╭─ Exercise passage

Last Friday, the only commitment
to be found in my diary was a breakfast meeting with a colleague in Manchester.
The meeting was a very good one, the breakfast, however, a slightly strange
one. I ordered the vegetarian option, thinking Linda McCartney sausages, eggs,
mushrooms, tomatoes and so on. What I got was very different! Two small slices
of artisan bread, one smothered in tomato hummus, the other covered in something
called squashed avocado, two poached eggs, a grilled mushroom, and three
spinach leaves. When the bill came It was clear that I needed to take out a mortgage to pay for it. Fortunately my
colleague and friend picked up the bill, although he did say it was because I’m
a pensioner now! Thank you Brian.
It was an experience that I
imagine Shahid Khan doesn’t have very often. Forbes estimated that Khan’s net worth, some
$8.7 billion, ranked him 158th in the world in 2017. Khan is a
Pakistani-American billionaire who made his fortune from designing and selling
car bumpers. He was in the news last week because of his offer to buy Wembley
Stadium for £900 million. If the deal goes through, the Football Association
are said to want to use the money to revitalise the grass roots game and
provide hundreds of new 3 and 4G pitches. I don’t follow football at all and
have never had any interest in it whatsoever. I guess the new Wembley Stadium
has lost some of its iconic standing so selling it not likely to hurt the UK
psyche.

╰─

* _What you will do_
**A.** Copy, word for word, the part of the passage about the breakfast and Wembley that starts at "Last Friday, the" and ends at "Thank you Brian.".
**B.** In the passage about the breakfast and Wembley, how much did Shahid Khan offer to pay for Wembley Stadium?

╭─ Extracted material

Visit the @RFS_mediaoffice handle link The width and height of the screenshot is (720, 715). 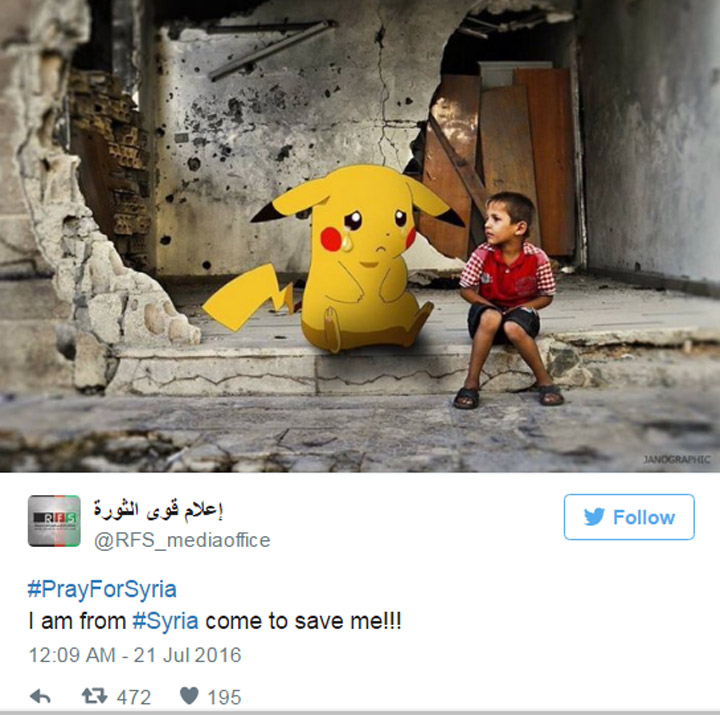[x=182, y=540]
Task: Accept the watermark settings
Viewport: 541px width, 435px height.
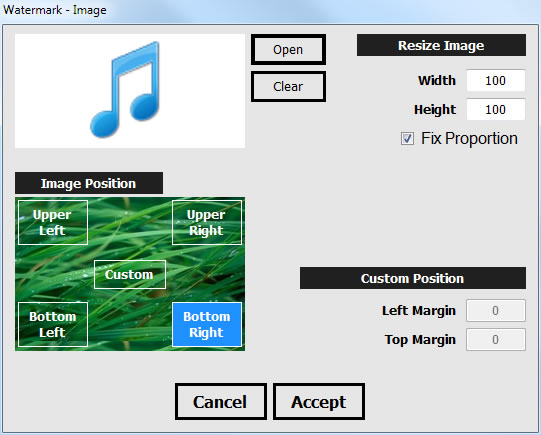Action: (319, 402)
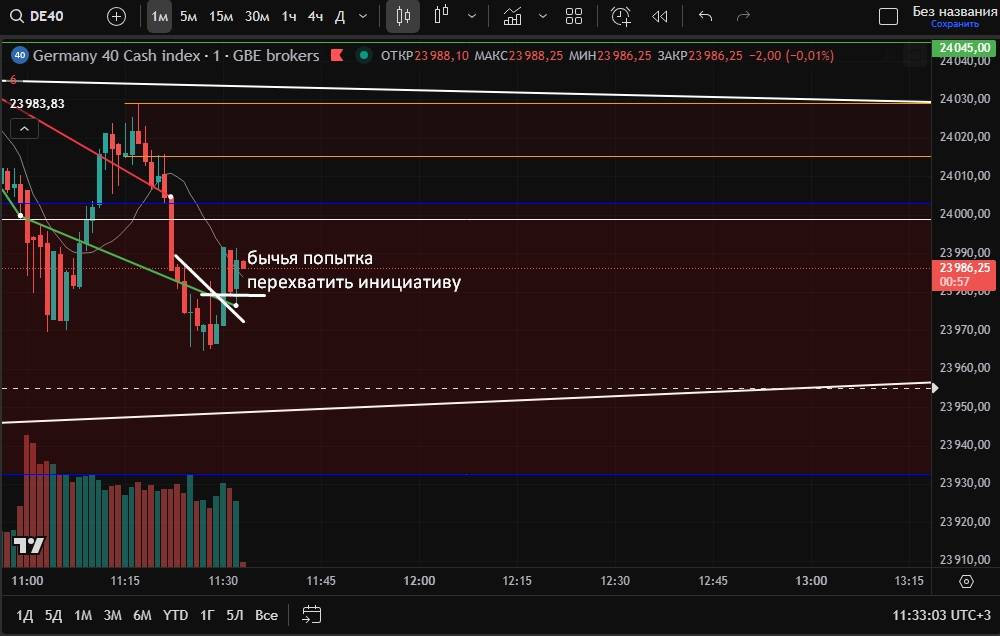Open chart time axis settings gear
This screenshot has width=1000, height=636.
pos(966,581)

╰─

* _Solutions per task_
**A.**
Last Friday, the only commitment
to be found in my diary was a breakfast meeting with a colleague in Manchester.
The meeting was a very good one, the breakfast, however, a slightly strange
one. I ordered the vegetarian option, thinking Linda McCartney sausages, eggs,
mushrooms, tomatoes and so on. What I got was very different! Two small slices
of artisan bread, one smothered in tomato hummus, the other covered in something
called squashed avocado, two poached eggs, a grilled mushroom, and three
spinach leaves. When the bill came It was clear that I needed to take out a mortgage to pay for it. Fortunately my
colleague and friend picked up the bill, although he did say it was because I’m
a pensioner now! Thank you Brian.

**B.** £900 million